Monday, January 16, 2012

Is Behavioral Economics Going to Teach Itself Out of a Job?

Somewhat related: I always imagine
Richard Thaler as having a sort of
comical, high-pitched voice. Irrational?
Clearly, very few homo economicus live among us. And if one did, he'd probably be murdered for being such an incredibly selfish sociopath.

So the basic tenets of behavioral economics - that we need to adjust our axioms when modeling human behavior - make sense. They even have some really great adjustments to make to microeconomic models, with the weird kinks in indifference curves and the inevitable incorporation of reference points. However, one of the favorite topics of behavioral economists is irrationality, and on that front I think they will make a massive contribution to humanity and a withering, temporary one to economics.

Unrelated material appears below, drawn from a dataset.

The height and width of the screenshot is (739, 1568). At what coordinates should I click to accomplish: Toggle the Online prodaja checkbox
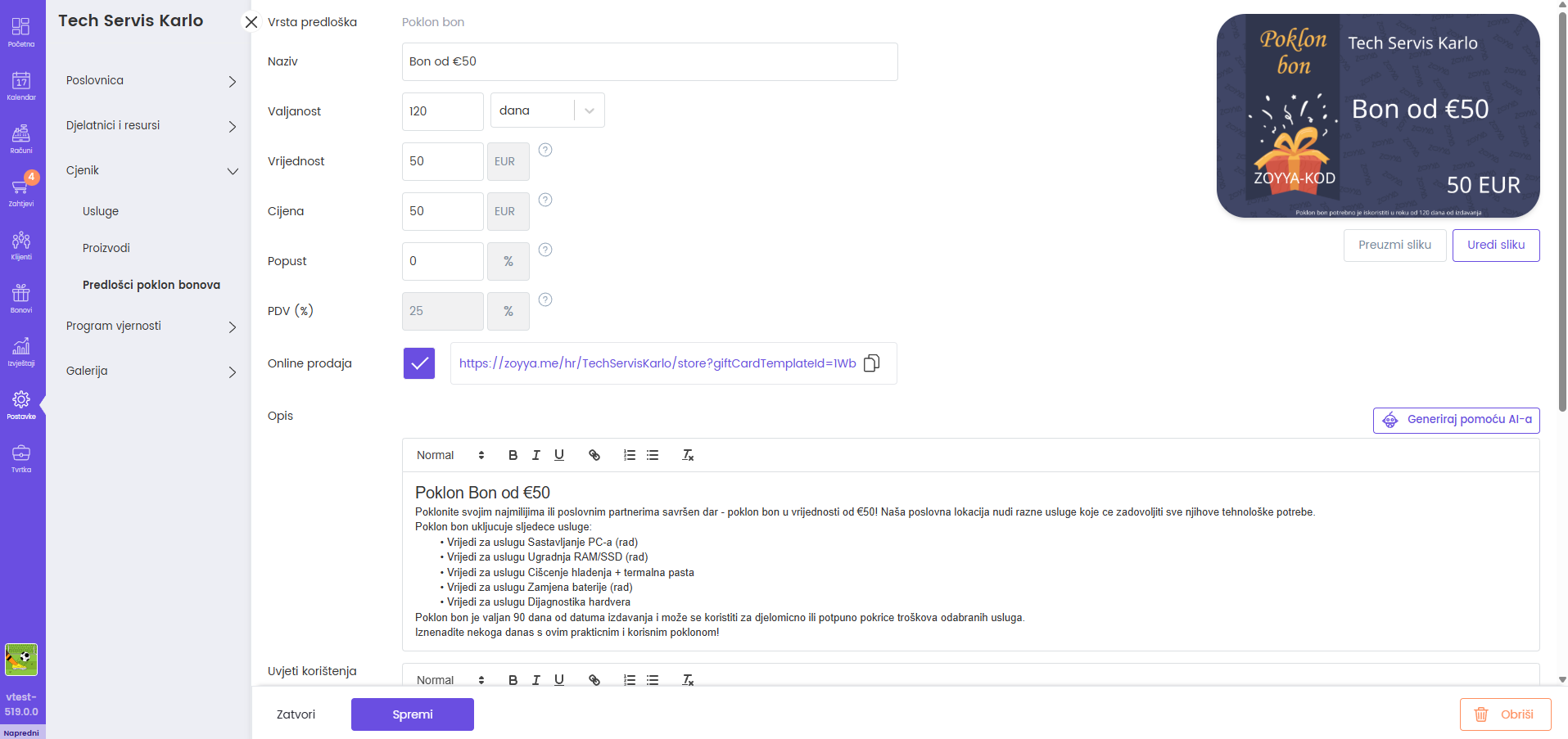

Basically, if you explain to a bunch of people that they are stupid and why they are stupid and how they are stupid and examples of how it is hurting them, they are going to stop being stupid.

It's sort of (I guess?) a Campbell's Law problem, and it separates the wheat from the chaff in economic theory, in my opinion. The wheat is concepts like Nash Equilibrium, which are self-prophetic - once you know about Nash Equilibrium, you obey Nash Equilibrium, because you have a huge incentive to do so. Then the chaff is behavioral concepts such as confirmation bias or misapplied probability heuristics - once humans become aware of their tendency to do these stupid things, they stop doing them.

This means that behavioral economics could make a really big, positive impact on our planet. And there are definitely issues that come out of these experiments that may need to be built into our models (and really, if you've taken a decent micro course, already have been).

However, the knowledge of some of this stuff is going to make it untrue going forward.